Supplied passage:
<<<<

Writing a column each week is harder work than you think. Just spelling correctly is tiresome.

More importantly, any columnist, on a local or national level, needs the touch of the reader. That’s called “material.”

In this past year of darkness, the silence has been painful. But now, the whispers are louder, even when muted by fancy masks. Folks want to talk, out loud, top of their voices, and I need to hear some of that.

So where do I go to get it?

Then — eureka! — the new Lockwood Hotel sprang open and suddenly it dawned on me. There’s an opera going on in the streets, and writers like me want to hear the chorus. How do we do that? Stick with me.

In my theater days in New York, parts were scarce, and the rent-paying jobs were all in hotels, and always at the front desk.

I worked the Plaza, Waldorf Astoria, Essex House, the Gotham and New Yorker. I’m not kidding. I was really good at that, and I looked fabulous in a blue blazer. Why so many hotels?

An actor in those days went away to summer stock each year, and upon returning, would need a winter job. Voila! Back to hotels.

Lucky for me, the late Tommy Doherty, hotel union boss, would set me up in a new job. The Waldorf was the best; they kept me for three years.

You see where I’m going with this? I’m fully qualified to step right in at the gorgeous Lockwood Hotel right now in soon-to-be-beautiful downtown Waterville.

I’d like to be a front desk clerk again, but I’m a bit grey at the temples to do that.

Then I remembered my friend “Mattie” Delany, the famous Irish doorman at the Waldorf, who has passed onto the big hotel in the sky.

There he’d stand from supper to 10, a majestic figure he was, the pride of the Irish, a red-nosed, white-haired deity in a navy blue greatcoat with double rows of brass buttons, always clutching his dear mother’s rosary in one hand and a small silver whistle in the other.

>>>>

Data entries:
<<<<

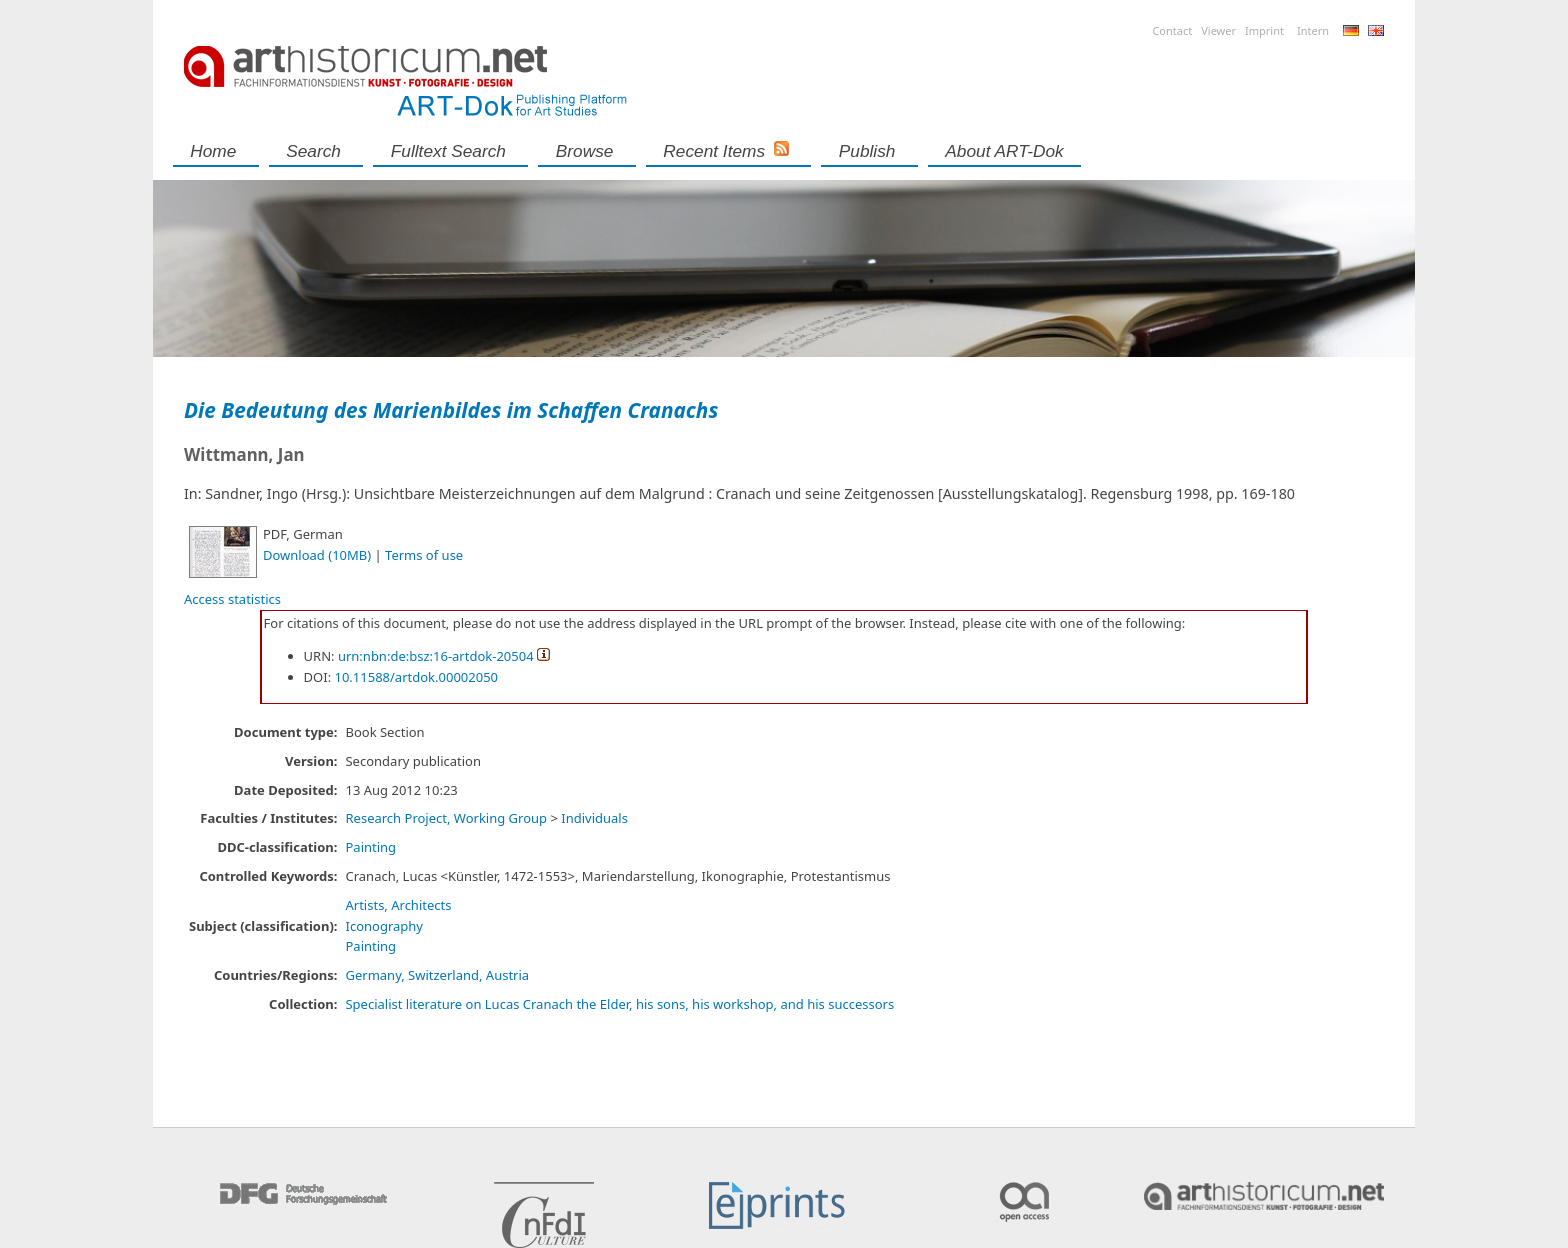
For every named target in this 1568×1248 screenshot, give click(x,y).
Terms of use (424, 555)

>>>>
<<<<

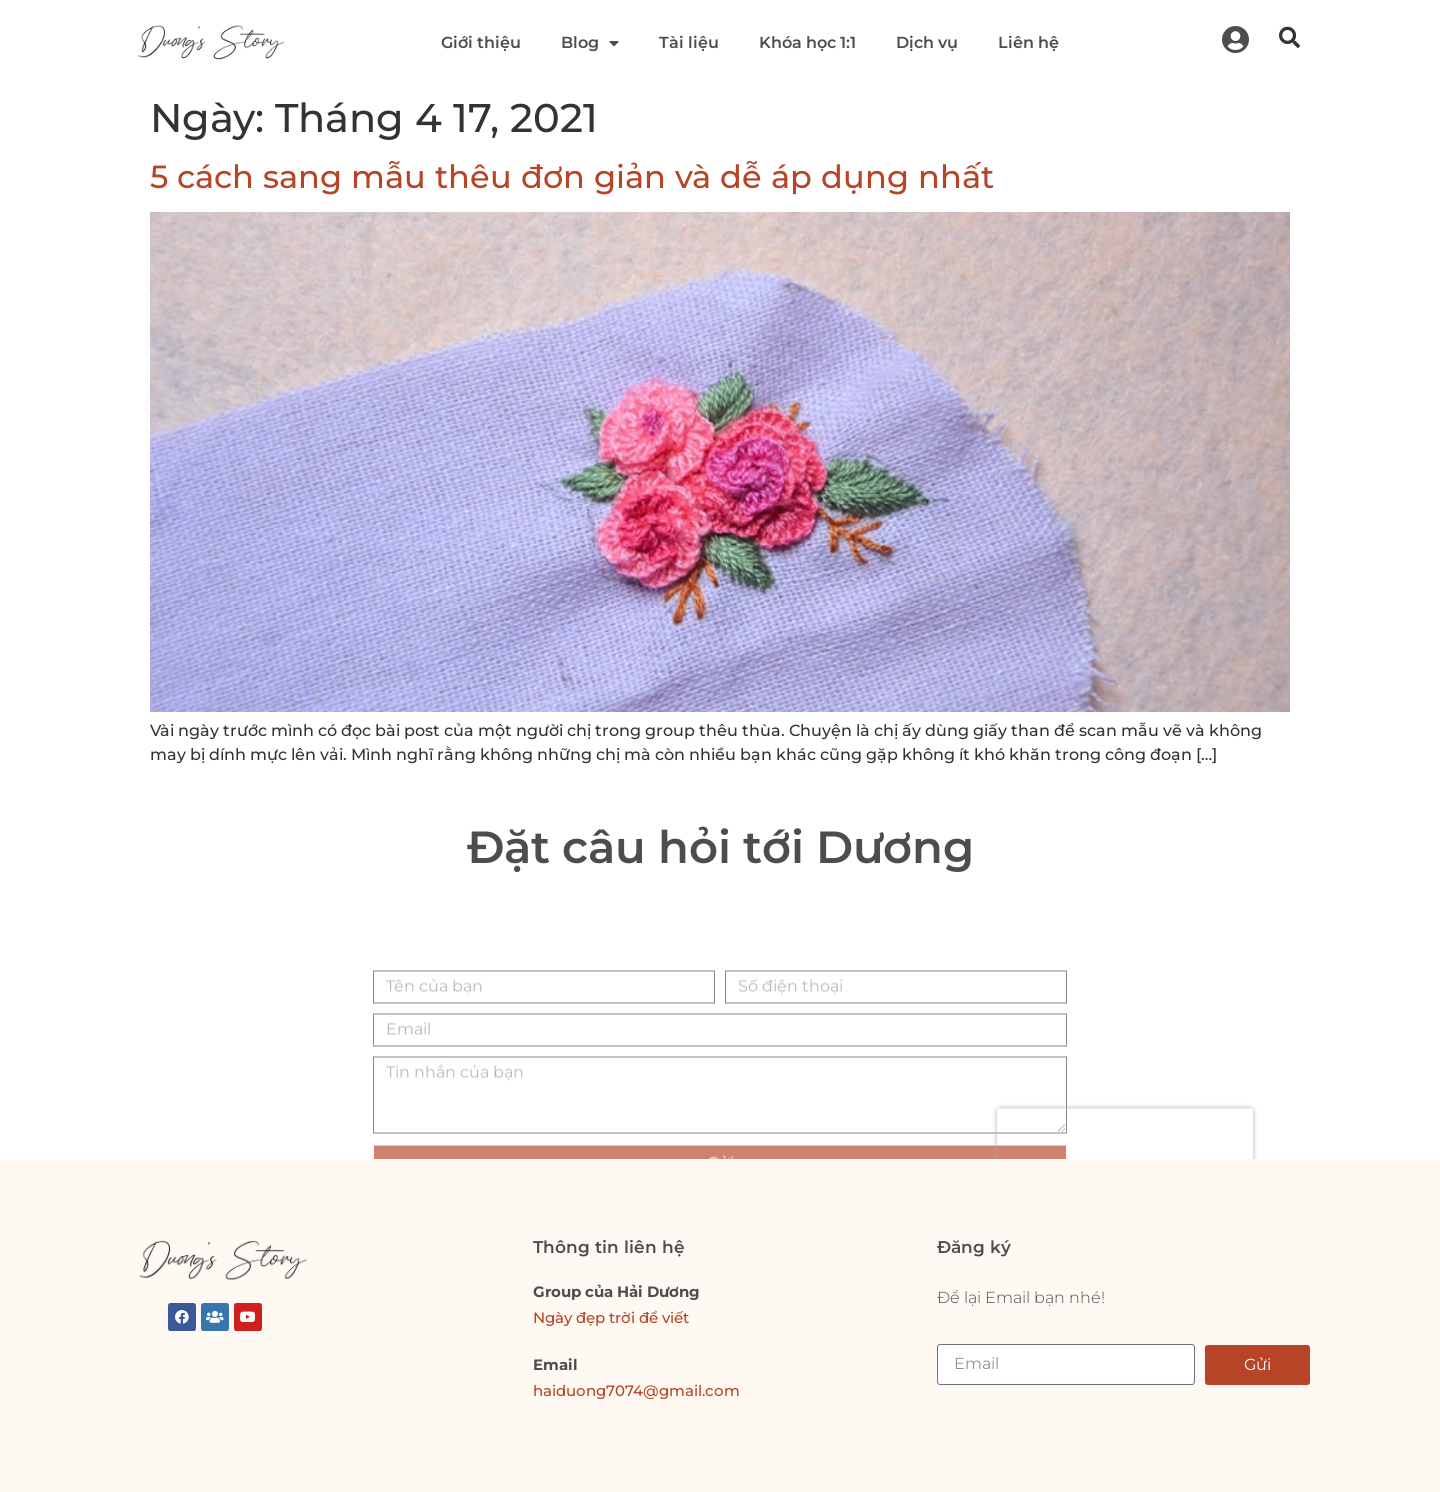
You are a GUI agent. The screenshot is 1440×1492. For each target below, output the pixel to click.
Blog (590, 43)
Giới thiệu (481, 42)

>>>>
<<<<

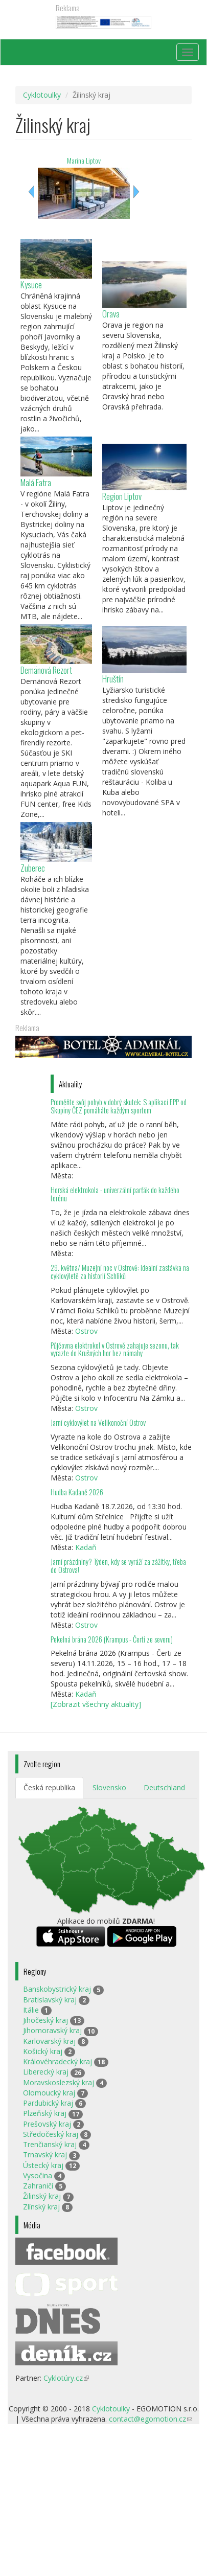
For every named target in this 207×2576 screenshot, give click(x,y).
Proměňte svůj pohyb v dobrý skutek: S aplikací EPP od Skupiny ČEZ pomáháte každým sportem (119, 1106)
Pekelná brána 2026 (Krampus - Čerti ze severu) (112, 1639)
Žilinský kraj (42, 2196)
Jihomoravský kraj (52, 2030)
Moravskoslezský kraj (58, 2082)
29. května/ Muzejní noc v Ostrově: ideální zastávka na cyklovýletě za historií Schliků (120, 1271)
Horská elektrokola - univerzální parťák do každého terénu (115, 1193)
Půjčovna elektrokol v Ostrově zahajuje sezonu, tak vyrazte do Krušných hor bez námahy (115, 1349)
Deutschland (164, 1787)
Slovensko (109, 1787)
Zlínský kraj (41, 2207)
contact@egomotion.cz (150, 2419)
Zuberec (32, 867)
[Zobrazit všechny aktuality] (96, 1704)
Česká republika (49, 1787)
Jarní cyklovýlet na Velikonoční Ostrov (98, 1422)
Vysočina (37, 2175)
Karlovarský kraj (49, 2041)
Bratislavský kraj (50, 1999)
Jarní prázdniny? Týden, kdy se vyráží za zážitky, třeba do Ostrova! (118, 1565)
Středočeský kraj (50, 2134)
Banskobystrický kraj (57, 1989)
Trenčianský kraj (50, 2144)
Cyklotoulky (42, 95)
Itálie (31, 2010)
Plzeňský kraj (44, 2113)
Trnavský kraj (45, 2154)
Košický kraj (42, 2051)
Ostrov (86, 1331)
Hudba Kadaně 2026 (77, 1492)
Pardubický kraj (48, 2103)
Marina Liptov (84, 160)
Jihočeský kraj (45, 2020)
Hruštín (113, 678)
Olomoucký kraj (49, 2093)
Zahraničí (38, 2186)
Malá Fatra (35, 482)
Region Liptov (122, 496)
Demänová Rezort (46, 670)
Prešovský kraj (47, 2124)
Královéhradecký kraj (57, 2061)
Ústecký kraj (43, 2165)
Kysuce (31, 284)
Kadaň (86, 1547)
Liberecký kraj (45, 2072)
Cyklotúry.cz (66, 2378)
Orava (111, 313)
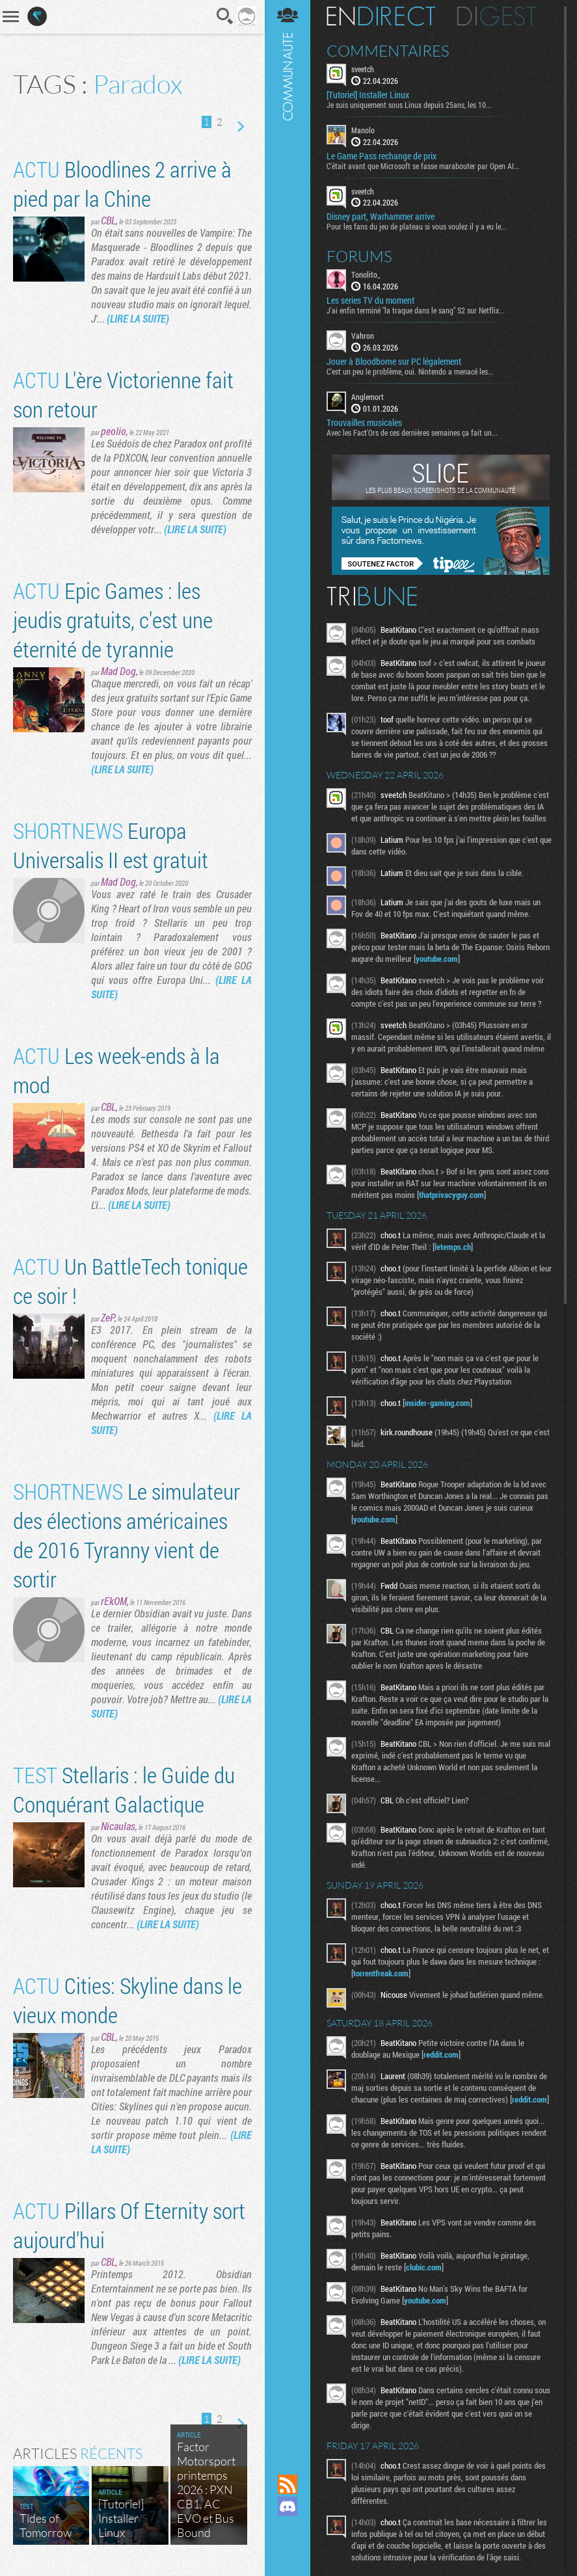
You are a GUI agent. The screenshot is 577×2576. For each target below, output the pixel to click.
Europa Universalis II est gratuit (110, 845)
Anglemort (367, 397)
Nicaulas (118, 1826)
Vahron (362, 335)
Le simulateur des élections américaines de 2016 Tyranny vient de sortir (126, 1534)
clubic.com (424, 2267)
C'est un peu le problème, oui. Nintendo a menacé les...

>>>>

Tasks to carry out:
**a)** From the Lockwood Hotel column, quote the stretch from "An actor in" through "to do that.".
**b)** Translate this sentence from the Lockwood Hotel column into Spanish: "The Waldorf was the best; they kept me for three years."
**c)** Answer these questions using the Lockwood Hotel column:
(i) In which city did the writer spend the theater days?
(ii) Who was the hotel union boss who set the writer up in new jobs?
(iii) What did "Mattie" Delany hold in the hand that was not clutching the rosary?

Worked answers:
**a)**
An actor in those days went away to summer stock each year, and upon returning, would need a winter job. Voila! Back to hotels.

Lucky for me, the late Tommy Doherty, hotel union boss, would set me up in a new job. The Waldorf was the best; they kept me for three years.

You see where I’m going with this? I’m fully qualified to step right in at the gorgeous Lockwood Hotel right now in soon-to-be-beautiful downtown Waterville.

I’d like to be a front desk clerk again, but I’m a bit grey at the temples to do that.

**b)** El Waldorf fue el mejor; me tuvieron tres años.

**c)**
(i) New York
(ii) Tommy Doherty
(iii) A small silver whistle